Look at the picture to the right. What part catches your eye?
Was it the blue beastie? When we scan a pattern, our eye is captured by anything that breaks the pattern. Our brain stops and says, “What’s that doing there?”
Now, let’s apply this insight to helping a student who is stuck with a math problem. Imagine that the student’s work is part right and part wrong. As you scan the work, which part catches your eye? Teachers typically respond in unison, “The part that is wrong.”
Of course! Your eye scans exactly as it did in the picture with the trees and the blue beastie. It scans past the part that is right – “No problem here.” But it stops as soon as the pattern of correct performance is broken by an error – “Oops! Here is something we need to work on.”

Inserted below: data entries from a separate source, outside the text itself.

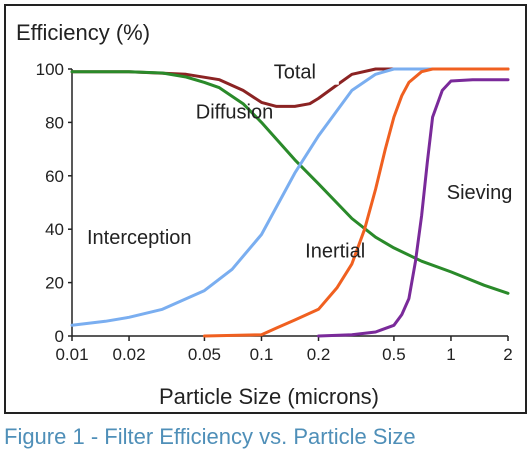  Describe the element at coordinates (234, 113) in the screenshot. I see `series-label-diffusion: Diffusion` at that location.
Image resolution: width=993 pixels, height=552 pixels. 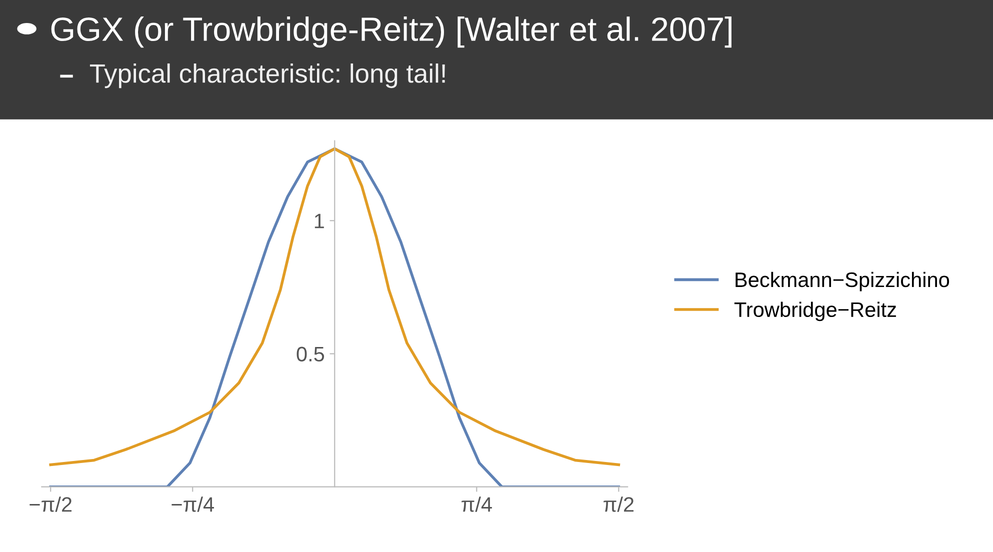 What do you see at coordinates (477, 504) in the screenshot?
I see `x-tick-label: π/4` at bounding box center [477, 504].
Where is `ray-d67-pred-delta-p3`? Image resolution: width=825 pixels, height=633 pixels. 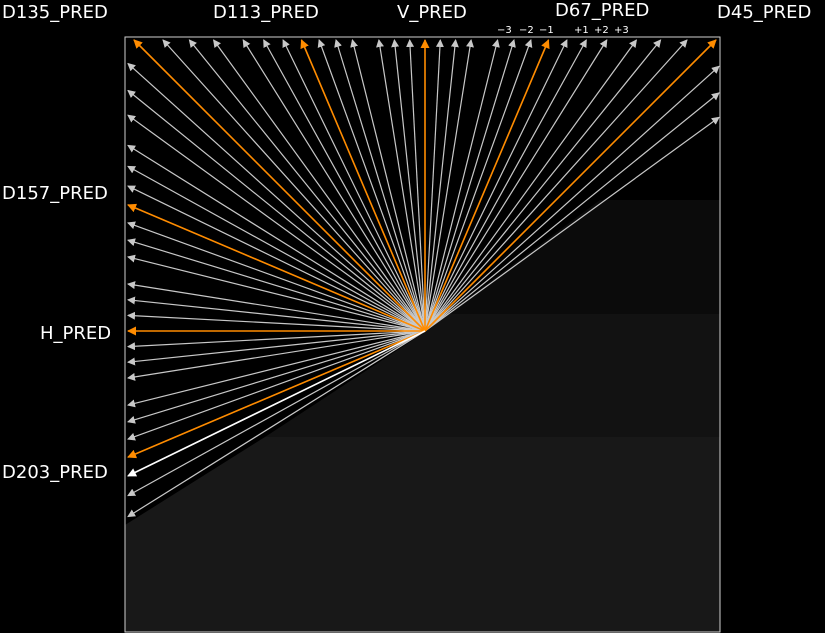 ray-d67-pred-delta-p3 is located at coordinates (462, 186).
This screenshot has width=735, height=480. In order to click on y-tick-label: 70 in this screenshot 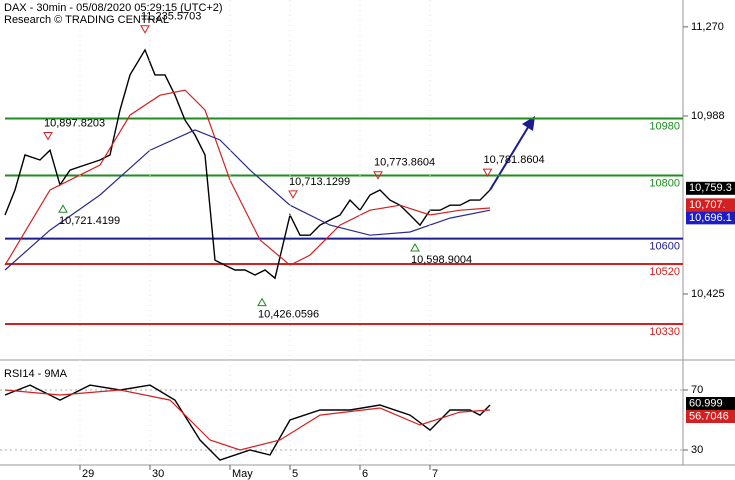, I will do `click(697, 390)`.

Clarifying the Path to Success
It is at this point that our normal pattern of visual scanning produces a problem with instruction. If you are looking at the error and you begin to speak, what will you be talking about? A room full of teachers will answer in unison, “The error.”
Right! Now ask yourself, “How do people usually react when you point out something that they have done wrong?” Have you ever tried to point out one of your spouse’s shortcomings? Did they get defensive?
To reorient, let’s take a brief look at the topic of error. There are a million ways to do anything wrong. Each one is as useless as the next. Do you want to spend valuable instructional time clarifying for the student something that you never want them to repeat – while making them feel bad?
Instead, take a relaxing breath, keep the error to yourself, and simply give a prompt – a description of exactly what to do next. This helps the student relax since it clarifies the path to success. And it avoids defensiveness as well as discouragement.
Visual Instructional Plans
Our final element of teaching methodology that reduces the anxiety of learning math has to do with the visual modality. How is your lesson plan represented to the students?
In Tools for Teaching a Visual Instruction Plan (VIP) is simply a step by step lesson plan with all of the steps represented visually. It is like the set of plans that comes with a model airplane.
A lesson plan for a math assignment would show the calculation one step at a time with a picture for every step. Students can look at the VIP at any time to see what to do next.
Students typically glance up for a bit of clarification and reassurance whenever they feel a twinge of anxiety. But, when the anxiety fades, they simply quit looking up.